===== 提供文
公的資金の注入を機に、りそなホールディングスは政策保有株(持ち合い株)の売却を一気に進めました。


戦後、長い間、銀行と融資先の企業は、関係強化の証として、株式を持ち合ってきました。


りそなは、出直しの象徴として、前身ののひとつである旧大和銀行保有していた、同じ野村財閥を起源とする、野村ホールディングスの全株を売却しました。


効果はてきめんで、りそなが野村株を手放すなら、当社株を売られても仕方がないと、政策株の売却を打診された企業は、受け入れざる得ませんでした。


2003年3月末に1兆4,000億円(簿価)あったりそなの政策株は、今年3月末時点で、2,800億円程度まで減少しています。


邦銀は、この間、政策株の圧縮を競ってきました。


3メガバンク保有額は、足元で3兆7,000億円程度で、20年前から8割以上減りました。


株式を持ち合い、企業の業績が悪化すれば、メインバンクが役員を送り込むという、銀行を中核とする日本型の企業統治は、過去の遺物となりました。


カネ余りで銀行融資のありがたみが薄れ、デットガバナンス(金融機関が借り手企業の経営を監視すること)が、かつてほど効かなくなりました。


金融不安のなか、銀行は自己資本比率を保つため、分母にあたる貸出債権の抑制に走り、資金調達に苦労した企業は、利益を内部留保に充てるなど自己防衛を余儀なくされました。


日本経済の停滞で、企業の資金需要が減ったこともあり、実質無借金企業の割合は製造業で58%に達します。


この20年で30ポイント近く増えました。


企業が借り入れに頼らなくなり、政策株の売却でつながりも弱くなれば、当然、銀行の存在感は低下します。


日頃の関係があるので、銀行とも付き合うが、企業の課題や問題点を踏まえた提案の質では、証券会社の方が優れていると京都にある製造業の幹部は冷ややかです。


ポスト日本型企業統治の時代、銀行の役割はどこにあるのか、答えのひとつが、岸田政権が力を入れるスタートアップ支援です。


資金調達のためベンチャー企業が新株を発行すれば、起業家の持ち株比率が過度に下がる場合があります。


ベンチャーキャピタルのように、株式への投資ではなく、融資の出してである銀行の役割は大きいと銀行の幹部は語ります。


日本が起業率やユニコーン(企業価値が10億ドル以上の未上場会社)の創出で、欧米に見劣りするのは、ベンチャー企業への資金供給が乏しさが一因です。


足元の業績は振るわなくても、企業の将来性を正確に評価できれば、無担保でも融資を行うことはできます。


三菱UFJフィナンシャルグループは、ベンチャーへの融資ファンドを2020年からスタートさせていますが、今年4月末までに34社と約790億円の融資契約を結びました。
==========
取り組む課題 –
政策株と銀行に関する文章のうち、「カネ余りで銀行融資のありがた」を含む語句で始まり「なれば、当然、銀行の存在感は低下します。」で終わる部分を、「内部留保」を「手元資金」に置き換えて書き出すこと。 この後の資料は使わなくてよい。
===== 提供資料
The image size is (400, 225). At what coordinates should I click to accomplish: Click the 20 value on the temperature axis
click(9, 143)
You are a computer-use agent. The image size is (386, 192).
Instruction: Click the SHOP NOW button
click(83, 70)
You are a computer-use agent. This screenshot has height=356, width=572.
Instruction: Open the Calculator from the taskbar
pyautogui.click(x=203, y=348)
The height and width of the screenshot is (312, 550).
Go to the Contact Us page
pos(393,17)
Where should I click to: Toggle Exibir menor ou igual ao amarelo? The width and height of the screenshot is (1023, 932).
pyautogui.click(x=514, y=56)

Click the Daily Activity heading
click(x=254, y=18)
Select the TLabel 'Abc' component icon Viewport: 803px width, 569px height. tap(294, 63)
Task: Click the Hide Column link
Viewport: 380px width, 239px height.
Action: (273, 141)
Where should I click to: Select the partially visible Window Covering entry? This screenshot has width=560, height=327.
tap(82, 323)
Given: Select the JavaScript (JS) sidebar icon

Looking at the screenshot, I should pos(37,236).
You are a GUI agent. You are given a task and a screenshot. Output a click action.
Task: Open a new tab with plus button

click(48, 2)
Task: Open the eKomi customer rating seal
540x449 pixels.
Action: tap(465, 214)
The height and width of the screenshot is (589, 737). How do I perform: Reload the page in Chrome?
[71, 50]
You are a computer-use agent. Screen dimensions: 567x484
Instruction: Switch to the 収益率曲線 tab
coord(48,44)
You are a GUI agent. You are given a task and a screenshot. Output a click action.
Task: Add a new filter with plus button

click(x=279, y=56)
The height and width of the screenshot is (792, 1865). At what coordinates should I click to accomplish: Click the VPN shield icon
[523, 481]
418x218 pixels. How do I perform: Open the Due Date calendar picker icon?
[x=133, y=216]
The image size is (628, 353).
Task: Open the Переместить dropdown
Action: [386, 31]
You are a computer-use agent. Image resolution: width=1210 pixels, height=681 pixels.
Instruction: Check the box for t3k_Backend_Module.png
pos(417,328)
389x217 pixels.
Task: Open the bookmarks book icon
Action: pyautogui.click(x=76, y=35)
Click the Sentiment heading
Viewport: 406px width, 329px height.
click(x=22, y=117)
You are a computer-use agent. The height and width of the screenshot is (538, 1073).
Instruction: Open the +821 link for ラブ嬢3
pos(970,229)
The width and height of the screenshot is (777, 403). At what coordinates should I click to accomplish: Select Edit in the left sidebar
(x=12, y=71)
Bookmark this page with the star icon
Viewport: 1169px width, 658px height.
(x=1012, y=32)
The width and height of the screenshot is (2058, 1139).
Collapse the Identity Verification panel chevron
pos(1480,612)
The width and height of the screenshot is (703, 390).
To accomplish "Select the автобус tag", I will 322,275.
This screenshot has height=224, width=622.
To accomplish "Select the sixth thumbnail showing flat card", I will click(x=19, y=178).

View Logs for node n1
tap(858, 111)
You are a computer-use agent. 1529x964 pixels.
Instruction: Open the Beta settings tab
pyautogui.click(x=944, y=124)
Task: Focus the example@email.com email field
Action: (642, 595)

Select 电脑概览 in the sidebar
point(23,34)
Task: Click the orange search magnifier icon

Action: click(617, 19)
==========
課題の解答 –
カネ余りで銀行融資のありがたみが薄れ、デットガバナンス(金融機関が借り手企業の経営を監視すること)が、かつてほど効かなくなりました。


金融不安のなか、銀行は自己資本比率を保つため、分母にあたる貸出債権の抑制に走り、資金調達に苦労した企業は、利益を手元資金に充てるなど自己防衛を余儀なくされました。


日本経済の停滞で、企業の資金需要が減ったこともあり、実質無借金企業の割合は製造業で58%に達します。


この20年で30ポイント近く増えました。


企業が借り入れに頼らなくなり、政策株の売却でつながりも弱くなれば、当然、銀行の存在感は低下します。